### Goal of the exercise
Copy every line of the records that includes the word "taskbar".

Stored data section start

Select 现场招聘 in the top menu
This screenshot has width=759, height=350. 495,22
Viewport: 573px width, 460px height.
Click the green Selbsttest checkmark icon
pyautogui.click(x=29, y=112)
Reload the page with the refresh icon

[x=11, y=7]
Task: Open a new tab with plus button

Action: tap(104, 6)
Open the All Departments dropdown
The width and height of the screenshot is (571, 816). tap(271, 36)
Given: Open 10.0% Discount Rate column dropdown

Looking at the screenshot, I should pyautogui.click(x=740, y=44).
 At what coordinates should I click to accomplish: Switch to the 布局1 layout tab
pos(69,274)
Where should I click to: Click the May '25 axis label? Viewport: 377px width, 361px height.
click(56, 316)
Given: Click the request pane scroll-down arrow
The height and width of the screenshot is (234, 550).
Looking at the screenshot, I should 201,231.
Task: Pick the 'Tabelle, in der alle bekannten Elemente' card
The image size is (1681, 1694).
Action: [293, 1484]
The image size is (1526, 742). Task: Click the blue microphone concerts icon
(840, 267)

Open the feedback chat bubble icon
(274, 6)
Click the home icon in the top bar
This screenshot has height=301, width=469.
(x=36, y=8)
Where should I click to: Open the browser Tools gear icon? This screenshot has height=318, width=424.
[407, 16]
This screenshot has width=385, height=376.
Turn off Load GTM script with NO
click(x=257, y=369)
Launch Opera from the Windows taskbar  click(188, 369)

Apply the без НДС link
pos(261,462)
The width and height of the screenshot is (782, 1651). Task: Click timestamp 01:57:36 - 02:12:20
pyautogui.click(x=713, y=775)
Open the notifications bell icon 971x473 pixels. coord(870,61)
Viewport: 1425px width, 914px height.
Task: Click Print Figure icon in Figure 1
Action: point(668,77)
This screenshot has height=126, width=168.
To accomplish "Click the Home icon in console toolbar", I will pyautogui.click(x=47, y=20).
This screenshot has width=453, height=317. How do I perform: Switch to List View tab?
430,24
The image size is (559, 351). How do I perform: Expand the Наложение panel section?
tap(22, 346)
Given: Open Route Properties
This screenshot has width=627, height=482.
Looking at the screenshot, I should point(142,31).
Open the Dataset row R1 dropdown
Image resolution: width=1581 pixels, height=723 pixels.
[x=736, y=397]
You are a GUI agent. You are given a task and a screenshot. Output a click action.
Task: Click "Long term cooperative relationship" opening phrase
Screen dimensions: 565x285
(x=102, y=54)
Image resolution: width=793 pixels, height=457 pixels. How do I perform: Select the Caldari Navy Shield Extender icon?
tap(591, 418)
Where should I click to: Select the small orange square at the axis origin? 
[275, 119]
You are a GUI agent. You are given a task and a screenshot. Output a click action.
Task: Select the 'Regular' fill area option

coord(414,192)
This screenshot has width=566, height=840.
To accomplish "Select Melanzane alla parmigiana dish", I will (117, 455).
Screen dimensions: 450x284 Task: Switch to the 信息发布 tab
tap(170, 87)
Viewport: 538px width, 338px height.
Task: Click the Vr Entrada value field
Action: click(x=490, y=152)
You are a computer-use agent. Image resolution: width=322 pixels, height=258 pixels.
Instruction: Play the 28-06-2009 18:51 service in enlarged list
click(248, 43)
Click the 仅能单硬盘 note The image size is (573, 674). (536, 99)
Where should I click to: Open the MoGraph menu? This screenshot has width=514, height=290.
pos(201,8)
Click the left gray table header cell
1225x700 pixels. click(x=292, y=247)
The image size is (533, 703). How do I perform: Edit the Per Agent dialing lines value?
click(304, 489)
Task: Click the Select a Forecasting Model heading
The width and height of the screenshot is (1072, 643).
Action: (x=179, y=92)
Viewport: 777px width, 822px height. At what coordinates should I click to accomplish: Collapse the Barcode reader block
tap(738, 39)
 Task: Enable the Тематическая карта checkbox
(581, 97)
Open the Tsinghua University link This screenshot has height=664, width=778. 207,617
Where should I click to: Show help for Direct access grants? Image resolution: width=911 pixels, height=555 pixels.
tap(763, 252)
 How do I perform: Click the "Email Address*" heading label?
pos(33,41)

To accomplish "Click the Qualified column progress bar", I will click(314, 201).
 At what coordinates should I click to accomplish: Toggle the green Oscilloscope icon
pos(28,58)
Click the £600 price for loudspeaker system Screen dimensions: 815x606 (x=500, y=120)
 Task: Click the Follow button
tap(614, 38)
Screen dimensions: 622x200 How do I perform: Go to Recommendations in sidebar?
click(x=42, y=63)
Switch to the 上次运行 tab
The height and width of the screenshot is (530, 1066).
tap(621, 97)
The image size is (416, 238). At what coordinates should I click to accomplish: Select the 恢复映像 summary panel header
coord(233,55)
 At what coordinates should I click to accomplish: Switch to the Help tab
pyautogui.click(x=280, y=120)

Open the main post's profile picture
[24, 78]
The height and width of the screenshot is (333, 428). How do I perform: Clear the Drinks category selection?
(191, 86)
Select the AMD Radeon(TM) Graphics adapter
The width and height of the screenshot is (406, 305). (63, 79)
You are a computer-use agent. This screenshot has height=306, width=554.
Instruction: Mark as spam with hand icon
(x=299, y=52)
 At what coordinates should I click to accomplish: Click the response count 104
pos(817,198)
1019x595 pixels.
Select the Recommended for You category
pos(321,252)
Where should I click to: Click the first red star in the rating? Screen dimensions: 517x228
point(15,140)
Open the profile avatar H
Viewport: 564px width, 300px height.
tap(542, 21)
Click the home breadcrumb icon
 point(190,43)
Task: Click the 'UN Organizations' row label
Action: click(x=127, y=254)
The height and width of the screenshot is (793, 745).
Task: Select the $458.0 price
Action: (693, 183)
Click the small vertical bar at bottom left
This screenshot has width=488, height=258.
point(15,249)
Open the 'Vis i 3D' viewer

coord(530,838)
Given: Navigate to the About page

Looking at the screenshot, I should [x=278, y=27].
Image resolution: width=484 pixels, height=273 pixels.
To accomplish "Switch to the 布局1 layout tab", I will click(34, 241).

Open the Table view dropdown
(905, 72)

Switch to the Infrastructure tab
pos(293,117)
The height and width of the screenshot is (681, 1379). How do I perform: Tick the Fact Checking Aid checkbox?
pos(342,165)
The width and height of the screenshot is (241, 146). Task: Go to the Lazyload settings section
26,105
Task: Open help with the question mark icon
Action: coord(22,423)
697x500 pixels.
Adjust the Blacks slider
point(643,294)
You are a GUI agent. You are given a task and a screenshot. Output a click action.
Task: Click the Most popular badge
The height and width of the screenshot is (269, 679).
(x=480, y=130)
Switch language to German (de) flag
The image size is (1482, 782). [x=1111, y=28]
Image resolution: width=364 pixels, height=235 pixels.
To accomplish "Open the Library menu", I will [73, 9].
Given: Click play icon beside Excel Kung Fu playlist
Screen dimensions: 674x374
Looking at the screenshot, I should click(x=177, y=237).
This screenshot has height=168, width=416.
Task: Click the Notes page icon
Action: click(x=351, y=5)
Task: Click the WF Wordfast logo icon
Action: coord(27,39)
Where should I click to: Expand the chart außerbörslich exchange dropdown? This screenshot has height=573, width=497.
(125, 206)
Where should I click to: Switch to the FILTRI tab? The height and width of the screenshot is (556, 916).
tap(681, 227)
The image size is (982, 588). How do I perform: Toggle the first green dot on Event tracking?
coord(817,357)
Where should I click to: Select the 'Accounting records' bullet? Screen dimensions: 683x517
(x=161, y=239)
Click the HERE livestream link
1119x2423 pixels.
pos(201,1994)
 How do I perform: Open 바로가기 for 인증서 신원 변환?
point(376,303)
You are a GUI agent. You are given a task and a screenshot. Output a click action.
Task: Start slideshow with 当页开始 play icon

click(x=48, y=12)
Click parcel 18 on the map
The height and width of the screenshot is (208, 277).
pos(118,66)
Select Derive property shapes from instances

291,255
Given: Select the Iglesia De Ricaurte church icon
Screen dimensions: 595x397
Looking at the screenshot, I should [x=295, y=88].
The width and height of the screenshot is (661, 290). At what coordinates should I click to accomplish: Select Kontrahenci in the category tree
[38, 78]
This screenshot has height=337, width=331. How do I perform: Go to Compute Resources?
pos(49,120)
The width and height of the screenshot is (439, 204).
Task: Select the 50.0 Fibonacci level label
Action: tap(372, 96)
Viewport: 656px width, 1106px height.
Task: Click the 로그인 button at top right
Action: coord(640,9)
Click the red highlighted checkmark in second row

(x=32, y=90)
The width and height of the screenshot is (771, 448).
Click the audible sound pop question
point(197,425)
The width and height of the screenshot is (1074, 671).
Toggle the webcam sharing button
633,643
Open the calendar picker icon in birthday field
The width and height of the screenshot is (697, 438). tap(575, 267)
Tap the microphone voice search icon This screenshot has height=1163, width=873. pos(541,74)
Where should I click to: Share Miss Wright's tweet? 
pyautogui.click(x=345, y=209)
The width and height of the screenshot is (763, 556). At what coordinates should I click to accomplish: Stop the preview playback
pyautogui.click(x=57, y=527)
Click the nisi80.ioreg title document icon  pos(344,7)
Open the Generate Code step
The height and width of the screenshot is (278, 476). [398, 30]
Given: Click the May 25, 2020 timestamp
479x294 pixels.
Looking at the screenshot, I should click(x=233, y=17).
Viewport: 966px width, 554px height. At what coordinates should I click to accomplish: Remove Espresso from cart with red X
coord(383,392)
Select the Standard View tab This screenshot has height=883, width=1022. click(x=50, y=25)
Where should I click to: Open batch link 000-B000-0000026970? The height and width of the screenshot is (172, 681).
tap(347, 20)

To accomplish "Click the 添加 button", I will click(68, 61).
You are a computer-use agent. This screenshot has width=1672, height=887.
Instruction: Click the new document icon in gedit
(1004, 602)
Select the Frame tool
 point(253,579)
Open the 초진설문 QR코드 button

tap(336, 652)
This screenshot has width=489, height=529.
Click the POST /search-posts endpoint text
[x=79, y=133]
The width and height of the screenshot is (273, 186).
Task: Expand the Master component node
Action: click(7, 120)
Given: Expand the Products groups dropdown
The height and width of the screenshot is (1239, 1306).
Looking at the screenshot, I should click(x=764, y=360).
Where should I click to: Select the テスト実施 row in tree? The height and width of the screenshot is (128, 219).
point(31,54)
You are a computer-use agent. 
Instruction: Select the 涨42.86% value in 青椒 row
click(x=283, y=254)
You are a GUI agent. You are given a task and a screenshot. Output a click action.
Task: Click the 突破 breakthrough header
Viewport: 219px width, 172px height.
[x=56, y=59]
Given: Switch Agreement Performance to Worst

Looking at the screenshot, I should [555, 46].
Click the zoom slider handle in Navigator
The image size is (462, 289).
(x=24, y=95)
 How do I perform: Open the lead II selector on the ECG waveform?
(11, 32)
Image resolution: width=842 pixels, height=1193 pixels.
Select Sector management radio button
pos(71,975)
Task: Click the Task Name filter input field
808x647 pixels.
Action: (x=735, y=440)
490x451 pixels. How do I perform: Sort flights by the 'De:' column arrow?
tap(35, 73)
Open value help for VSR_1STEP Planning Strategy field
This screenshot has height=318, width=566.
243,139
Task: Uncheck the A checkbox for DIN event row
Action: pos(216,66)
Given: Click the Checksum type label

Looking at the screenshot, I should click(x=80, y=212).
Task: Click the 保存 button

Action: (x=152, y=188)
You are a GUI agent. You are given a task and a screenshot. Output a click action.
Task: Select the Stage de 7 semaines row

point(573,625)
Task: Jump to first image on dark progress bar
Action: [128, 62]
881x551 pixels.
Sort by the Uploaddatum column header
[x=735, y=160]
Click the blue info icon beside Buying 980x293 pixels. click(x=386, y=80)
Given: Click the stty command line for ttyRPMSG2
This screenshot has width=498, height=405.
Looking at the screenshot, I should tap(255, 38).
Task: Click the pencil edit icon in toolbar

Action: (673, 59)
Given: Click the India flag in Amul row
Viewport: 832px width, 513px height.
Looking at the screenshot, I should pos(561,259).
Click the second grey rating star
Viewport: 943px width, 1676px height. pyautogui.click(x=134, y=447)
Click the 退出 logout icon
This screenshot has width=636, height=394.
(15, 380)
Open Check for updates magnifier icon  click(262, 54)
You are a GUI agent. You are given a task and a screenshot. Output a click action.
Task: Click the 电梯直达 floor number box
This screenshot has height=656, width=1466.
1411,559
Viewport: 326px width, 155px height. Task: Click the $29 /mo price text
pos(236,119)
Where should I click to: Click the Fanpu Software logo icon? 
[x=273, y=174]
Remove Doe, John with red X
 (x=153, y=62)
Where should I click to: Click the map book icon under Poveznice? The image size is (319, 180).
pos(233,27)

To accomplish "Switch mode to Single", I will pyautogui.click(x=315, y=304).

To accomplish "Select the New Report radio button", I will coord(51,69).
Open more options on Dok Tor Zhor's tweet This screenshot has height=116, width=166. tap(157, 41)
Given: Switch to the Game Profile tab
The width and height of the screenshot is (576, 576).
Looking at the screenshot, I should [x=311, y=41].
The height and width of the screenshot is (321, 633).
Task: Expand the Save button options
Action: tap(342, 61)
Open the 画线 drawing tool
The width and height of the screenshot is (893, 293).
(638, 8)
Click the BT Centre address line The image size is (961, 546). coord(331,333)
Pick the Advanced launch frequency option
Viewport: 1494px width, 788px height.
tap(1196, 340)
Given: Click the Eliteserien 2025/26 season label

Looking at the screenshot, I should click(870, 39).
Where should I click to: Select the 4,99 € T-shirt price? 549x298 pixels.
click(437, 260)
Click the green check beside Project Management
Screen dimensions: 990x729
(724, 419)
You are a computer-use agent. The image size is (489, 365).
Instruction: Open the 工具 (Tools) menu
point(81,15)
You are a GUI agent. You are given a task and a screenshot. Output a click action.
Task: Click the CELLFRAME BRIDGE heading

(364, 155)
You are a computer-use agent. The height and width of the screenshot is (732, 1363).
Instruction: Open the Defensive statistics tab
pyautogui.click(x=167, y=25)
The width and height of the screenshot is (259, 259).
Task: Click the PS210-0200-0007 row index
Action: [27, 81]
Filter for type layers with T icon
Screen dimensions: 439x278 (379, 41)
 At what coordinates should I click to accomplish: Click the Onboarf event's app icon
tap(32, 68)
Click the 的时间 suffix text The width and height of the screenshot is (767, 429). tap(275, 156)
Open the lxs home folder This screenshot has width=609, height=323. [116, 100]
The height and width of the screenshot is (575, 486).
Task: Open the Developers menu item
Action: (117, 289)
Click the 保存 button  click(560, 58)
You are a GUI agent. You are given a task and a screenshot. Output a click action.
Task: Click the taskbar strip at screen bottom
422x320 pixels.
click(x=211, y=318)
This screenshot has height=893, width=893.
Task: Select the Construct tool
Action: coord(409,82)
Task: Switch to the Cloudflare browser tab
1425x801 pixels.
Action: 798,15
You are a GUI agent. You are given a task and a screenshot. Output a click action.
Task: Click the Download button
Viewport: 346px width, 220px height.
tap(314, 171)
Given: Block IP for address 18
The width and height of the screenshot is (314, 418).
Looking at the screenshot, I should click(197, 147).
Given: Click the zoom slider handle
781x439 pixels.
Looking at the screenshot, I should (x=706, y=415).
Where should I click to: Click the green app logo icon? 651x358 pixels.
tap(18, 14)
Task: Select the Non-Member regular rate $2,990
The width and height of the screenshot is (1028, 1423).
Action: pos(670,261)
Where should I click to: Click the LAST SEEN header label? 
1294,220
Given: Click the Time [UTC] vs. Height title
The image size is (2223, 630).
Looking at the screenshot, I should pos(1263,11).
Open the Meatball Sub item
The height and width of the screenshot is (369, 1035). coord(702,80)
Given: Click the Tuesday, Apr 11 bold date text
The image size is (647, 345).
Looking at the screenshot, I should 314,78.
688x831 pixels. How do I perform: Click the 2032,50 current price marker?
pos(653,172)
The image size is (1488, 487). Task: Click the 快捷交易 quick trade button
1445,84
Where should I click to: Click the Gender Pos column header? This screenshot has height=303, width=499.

Stored data section end

### Solution to the exercise
Launch Opera from the Windows taskbar  click(188, 369)
Task: Click the taskbar strip at screen bottom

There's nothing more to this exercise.